My grandson is turning 18 in a week as I write this. His spirituality is not steeped in old lore. Rather it is grounded in Star Wars and the Marvel universe. A few years back he asked his grandmother if there was a god and she said there was in a most unhelpful way. She was eager to affirm her belief and so lost the chance to ask an essential question, “What do you mean by ‘god’?” He has had no motivation to reopen the question. Maybe that doesn’t matter, but it seemed to me to be a lost opportunity to initiate a calm discourse blessed with subtlety and insight.

Old lore has its values if approached in a fortunate way. I grew up steeped in Theosophy, ritual magic, and Wicca, but not always in helpful ways. I had to struggle with credulous associates who were believers rather than seekers. But I got a good grounding in a decent idea of human spiritual anatomy. Nobody would expect a doctor to practice medicine with no understanding of physical anatomy. That is tangible and measurable in concrete ways. But no such requirement is imposed upon practitioners of spiritual or religious traditions. We are content with traditional dogma and commentary. That’s what killed so many people when medicine was a gentleman’s pursuit rather than a science.

Lisa Feldman Barrett, in How Emotions are Made, argues that our theory of emotions is all wrong. We don’t have an accurate anatomy of emotions. Our penchant for religious ideology has infected our capacity for scientific thought and perpetuated an affection for dogma disguised as reasoned truth.

There’s a lot about the past we must jettison. Yes, more transformation/change fatigue – especially if we get it wrong out of sloppiness, laziness, or ideological hubris. And the odds of that are high.

My grandson is a child of the 21st century. He is inner urban, high tech. His spiritually can’t look back – behind him there’s only a fog of ideology and ignorance far denser than what surrounds him now.
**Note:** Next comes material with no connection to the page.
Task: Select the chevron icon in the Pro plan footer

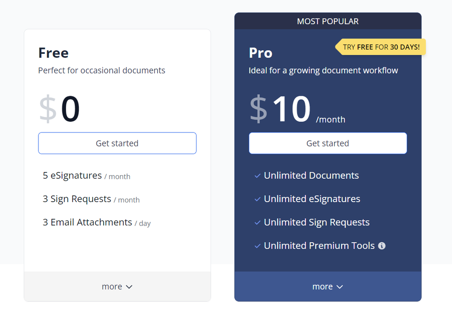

When I discovered the idea of animism, I knew quite quickly it was anachronistic, but I didn’t have good alternative to convey what it meant to me. Unlike others who took to the word I wasn’t in need of something to articulate a sentiment. I was looking for an explanation for lived experience. I am seeing now that religion and even science are words that are better scraped from our minds into the dustbin of redundant notions. But we can’t be too hasty. We must have at least made a down payment on what will replace them – and we are a long way from doing that.

If my grandson came to me and asked, “Is there a god?” I’d like to say, “That’s an interesting question. Tell me why you want to know.” Then we might have a conversation about our future, not our past.